A recent method developed by MIT researchers could speed up a privacy-preserving artificial intelligence training method by about 81 percent. These advances could enable a wider range of resource-constrained edge devices, such as sensors and smartwatches, to deploy more correct AI models while keeping user data protected.
MIT researchers have improved the effectiveness of a technique called federated learning, which involves a network of connected devices that work together to train a common artificial intelligence model.
In federated learning, the model is transmitted from a central server to wireless devices. Each device trains the model using its local data and then pushes model updates back to the server. Data is protected because it stays on every device.
However, not all devices on the network have enough capacity, computational capabilities, and connectivity to store, train, and transfer the model back and forth with the server in a timely manner. This causes delays that impair training performance.
MIT researchers have developed a technique to overcome memory limitations and communication bottlenecks. Their method was designed to support a heterogeneous network of wireless devices with different constraints.
This recent approach could make AI models more feasible for high-stakes applications with exacting security and privacy standards, such as healthcare and finance.
“This work is about bringing AI to small devices that are not currently possible to run these kinds of powerful models. We carry these devices with us in our daily lives. We need AI to be able to run on these devices, not just on giant servers and GPUs, and this work is an important step towards making that possible,” says Irene Tenison, an electrical engineering and computer science (EECS) graduate student and lead author of the book article about this technique.
Her co-authors are Anna Murphy ’25, a machine learning engineer at Lincoln Laboratory; Charles Beauville, visiting student from Ecole Polytechnique Fédérale de Lausanne (EPFL) in Switzerland and machine learning engineer at Flower Labs; and senior author Lalana Kagal, principal investigator at MIT’s Computer Science and Artificial Intelligence Laboratory (CSAIL). The study results will be presented at the IEEE International Joint Conference on Neural Networks.
Reduction of delay time
Many federated learning approaches assume that all devices on the network have enough memory to train the full AI model, and stable connectivity to quickly push updates back to the server.
However, these assumptions do not hold for networks of heterogeneous devices such as smartwatches, wireless sensors, and mobile phones. These edge devices have narrow memory and processing power and often encounter sporadic network connections.
The central server typically waits to receive model updates from all devices and then averages them to complete the training round. This process is repeated until the training is completed.
“This delay can slow down the learning procedure or even cause it to fail,” Tenison says.
To overcome these limitations, MIT researchers have developed a recent platform called FTTE (Federated Small Training Engine), which reduces the memory and communication overhead required by each mobile device.
Their framework includes three main innovations.
First, instead of broadcasting the entire model to all devices, FTTE instead sends a smaller subset of model parameters, reducing memory requirements for each device. Parameters are internal variables that the model adjusts during training.
FTTE uses a special search procedure to identify parameters that will maximize model accuracy while maintaining a given memory budget. This limit is based on the device with the highest memory constraints.
Second, the server updates the model using an asynchronous approach. Instead of waiting for responses from all devices, the server accumulates incoming updates until it reaches a set capacity and then moves on to a training round.
Third, the server weighs updates from each device based on when it received them. This way, older updates don’t contribute as much to the training process. This obsolete data can hold up the model, slowing down the training process and reducing accuracy.

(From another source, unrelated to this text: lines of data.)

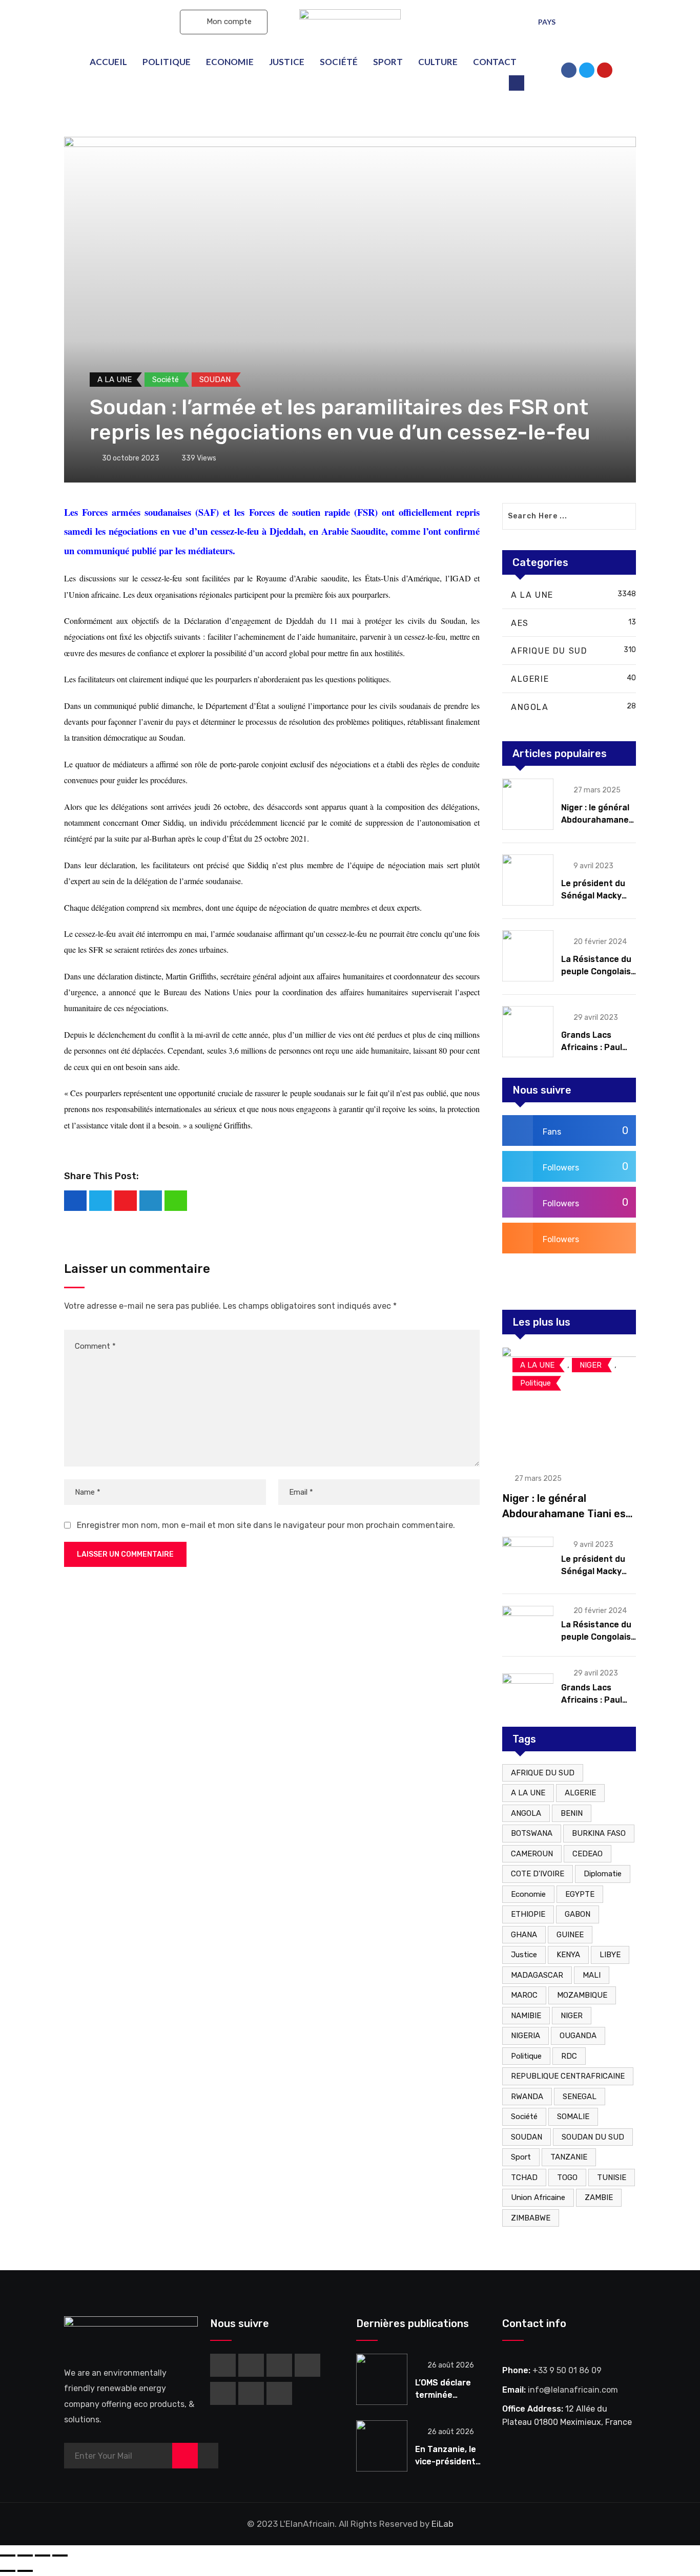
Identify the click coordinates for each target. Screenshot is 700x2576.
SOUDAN (526, 2137)
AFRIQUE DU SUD (542, 1772)
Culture (438, 61)
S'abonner (120, 21)
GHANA (524, 1934)
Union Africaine (538, 2197)
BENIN (572, 1813)
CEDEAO (587, 1853)
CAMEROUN (532, 1853)
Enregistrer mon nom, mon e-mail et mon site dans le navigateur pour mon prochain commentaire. (266, 1525)
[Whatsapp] (175, 1200)
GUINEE (570, 1934)
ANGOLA (526, 1813)
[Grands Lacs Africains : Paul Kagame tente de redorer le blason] (527, 1031)
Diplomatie (603, 1873)
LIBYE (610, 1954)
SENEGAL (579, 2096)
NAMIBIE (526, 2015)
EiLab (442, 2524)
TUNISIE (611, 2177)
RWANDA (527, 2096)
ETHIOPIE (528, 1914)
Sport (388, 61)
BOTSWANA (531, 1833)
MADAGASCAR (537, 1975)
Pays (546, 21)
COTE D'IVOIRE (537, 1873)
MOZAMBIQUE (582, 1995)
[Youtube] (125, 1200)
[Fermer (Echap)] (7, 2555)
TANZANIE (568, 2157)
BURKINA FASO (599, 1833)
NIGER (572, 2015)
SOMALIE (573, 2116)
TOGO (567, 2177)
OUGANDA (578, 2035)
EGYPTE (579, 1894)
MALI (592, 1975)
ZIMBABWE (530, 2218)
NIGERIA (525, 2035)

“We use this semi-asynchronous approach because we want to involve the least powerful devices in the training process so they can contribute their data to the model, but we don’t want the more powerful devices on the network to sit idle for long periods of time and waste resources,” Tenison says.
Achieving acceleration
The researchers tested their framework in simulations involving hundreds of heterogeneous devices and a variety of models and datasets. On average, FTTE enabled training procedures to be completed 81 percent faster than standard federated learning methods.

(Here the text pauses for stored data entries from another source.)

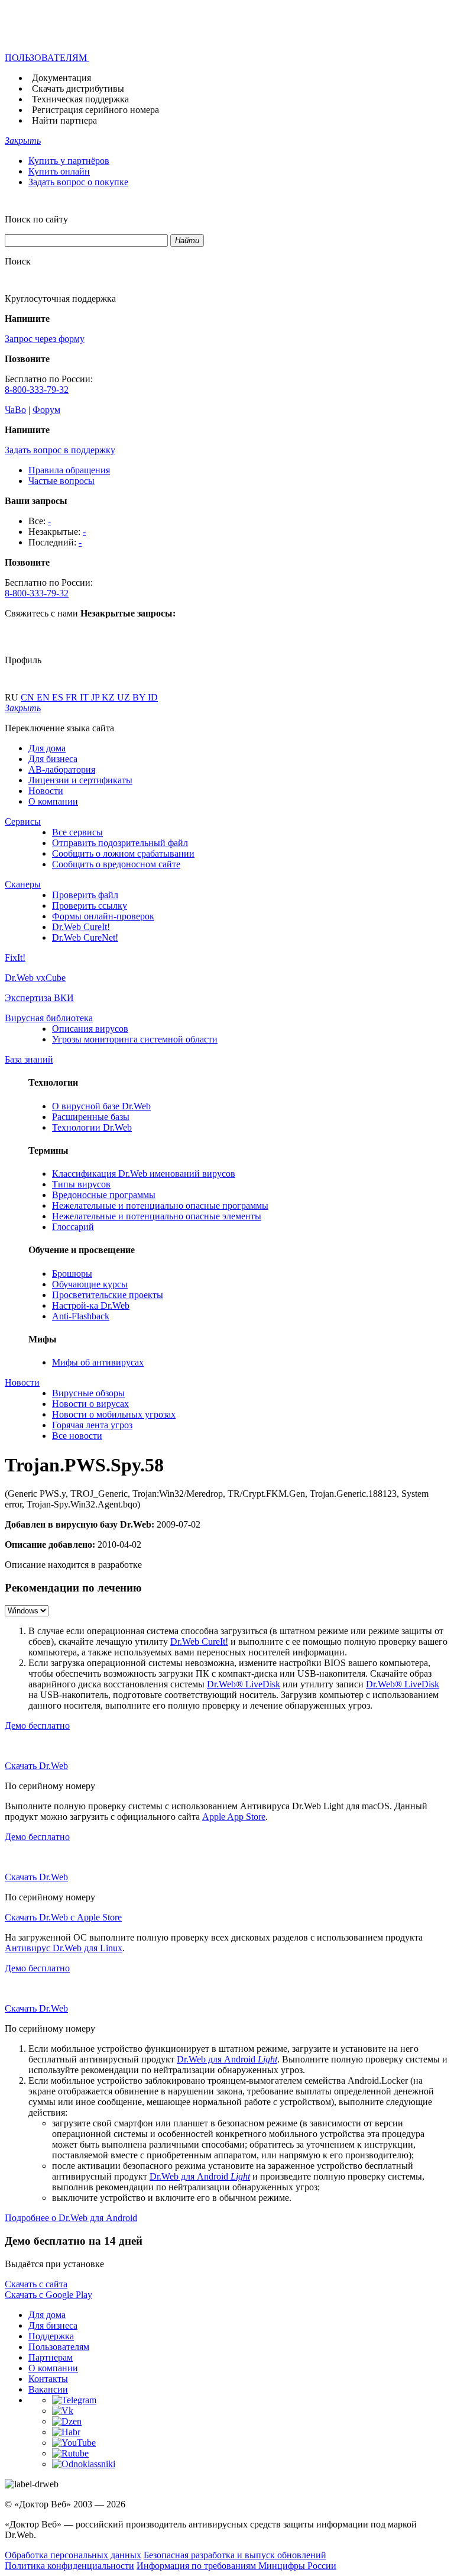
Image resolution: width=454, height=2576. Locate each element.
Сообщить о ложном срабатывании (123, 853)
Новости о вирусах (90, 1404)
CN (29, 697)
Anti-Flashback (80, 1316)
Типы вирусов (81, 1184)
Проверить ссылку (89, 905)
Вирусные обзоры (88, 1393)
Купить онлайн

Their method reduced device memory load by 80 percent and communication load by 69 percent, while achieving accuracy close to other techniques.
“Because we want the model to learn as fast as possible to extend the battery life of these resource-constrained devices, we have to make a trade-off in accuracy. However, in some applications a small loss in accuracy may be acceptable, especially since our method runs much faster,” he says.

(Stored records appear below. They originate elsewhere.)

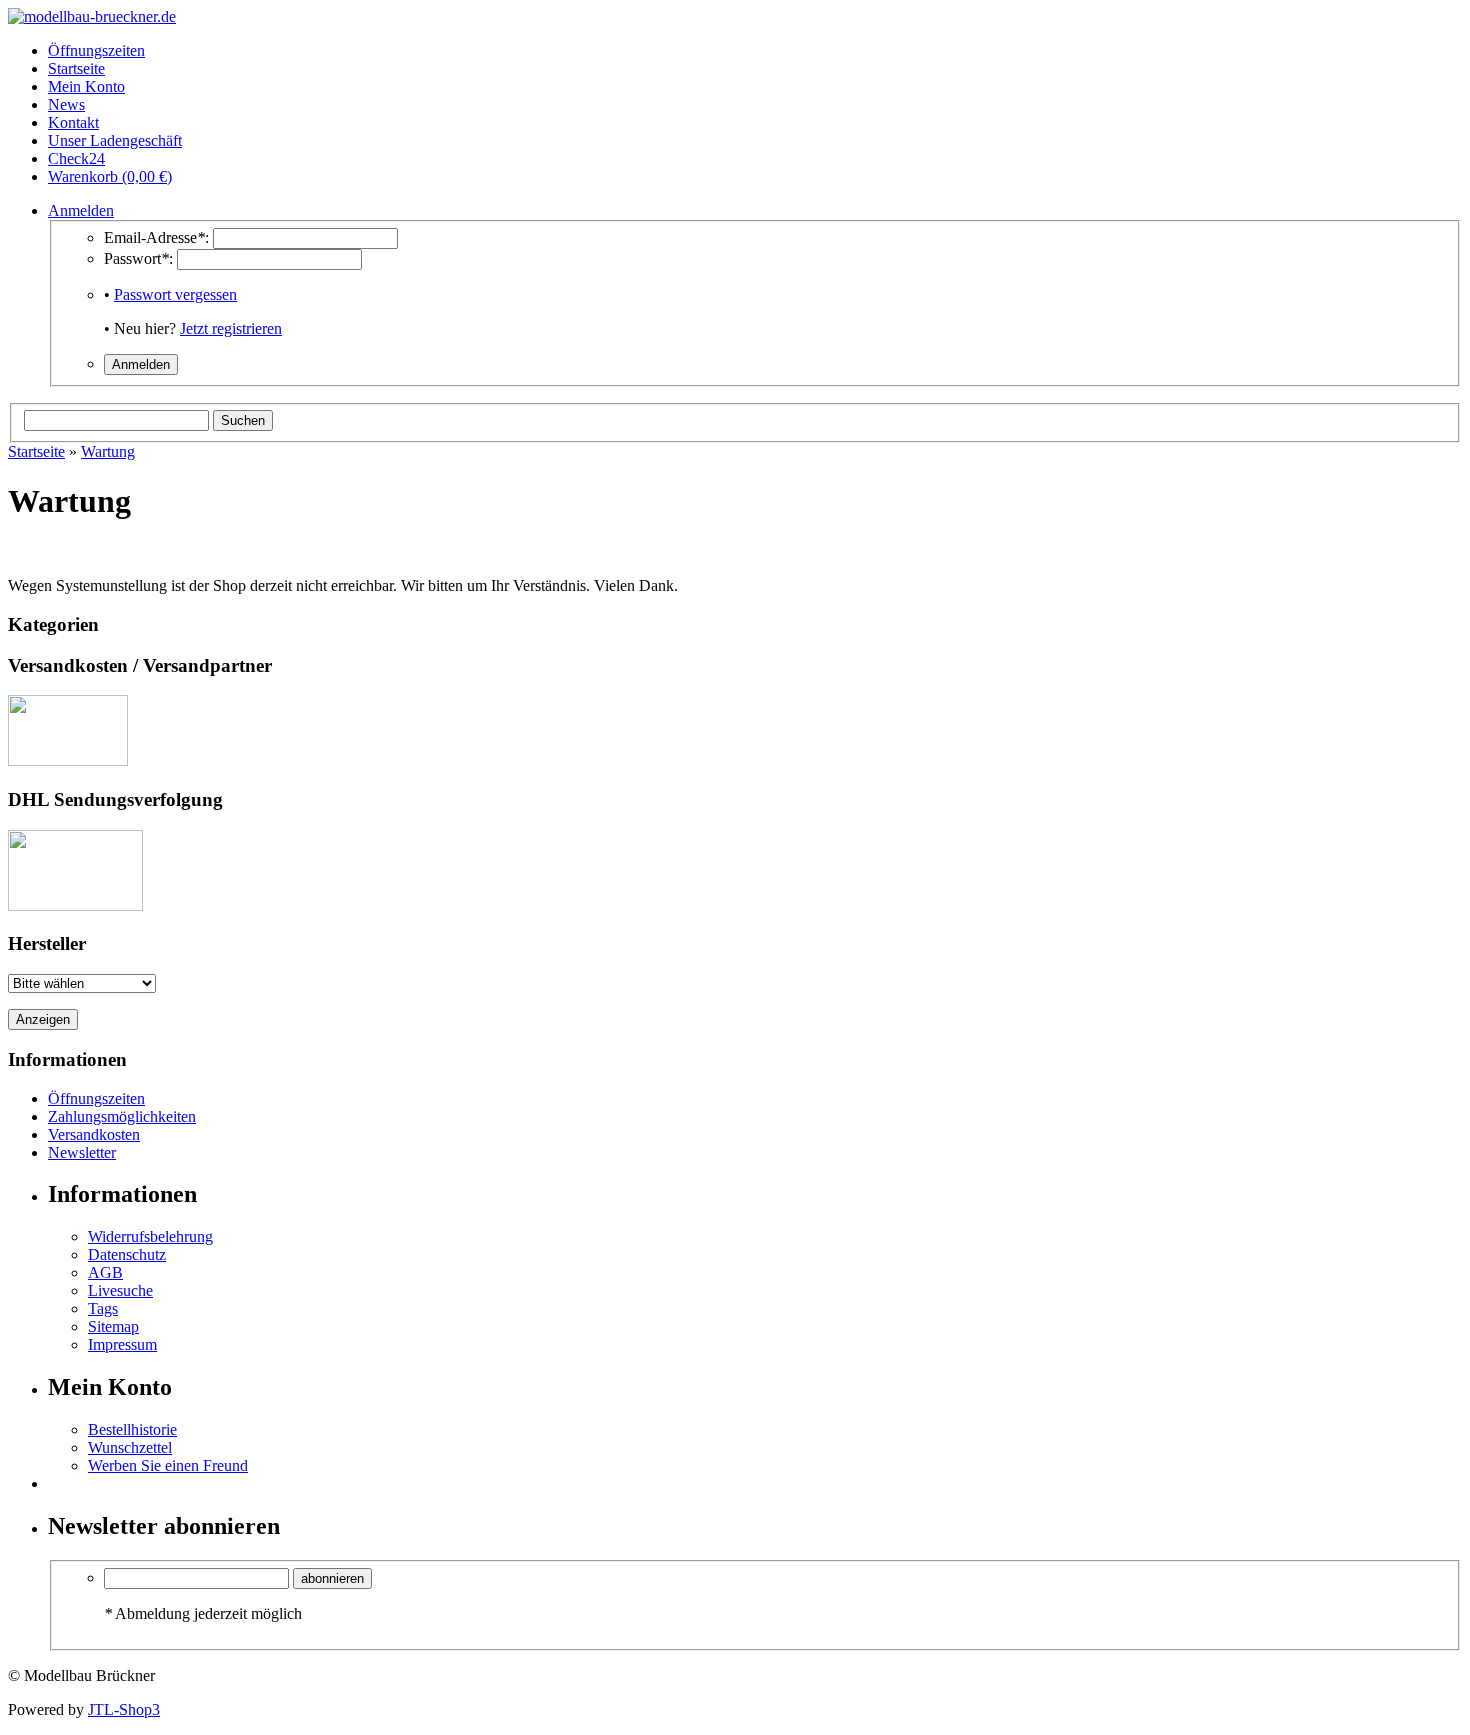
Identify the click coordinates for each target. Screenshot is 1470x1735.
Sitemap (113, 1326)
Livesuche (120, 1290)
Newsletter (82, 1152)
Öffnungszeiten (96, 1098)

FTTE also demonstrated effective scalability and provided greater performance gains for larger groups of devices.
In addition to these simulations, researchers tested FTTE on a miniature network of real devices with various computing capabilities.
“Not everyone has the latest Apple iPhone. For example, in many developing countries, users may have weaker cell phones. With our technique, we can transfer the benefits of associate learning to these settings,” he says.
In the future, the researchers want to explore how their method can be used to raise the personalized performance of AI models on each device, rather than focusing on the average model performance. They also want to conduct larger experiments on real hardware.
This work was supported in part by a Takeda Doctoral Fellowship.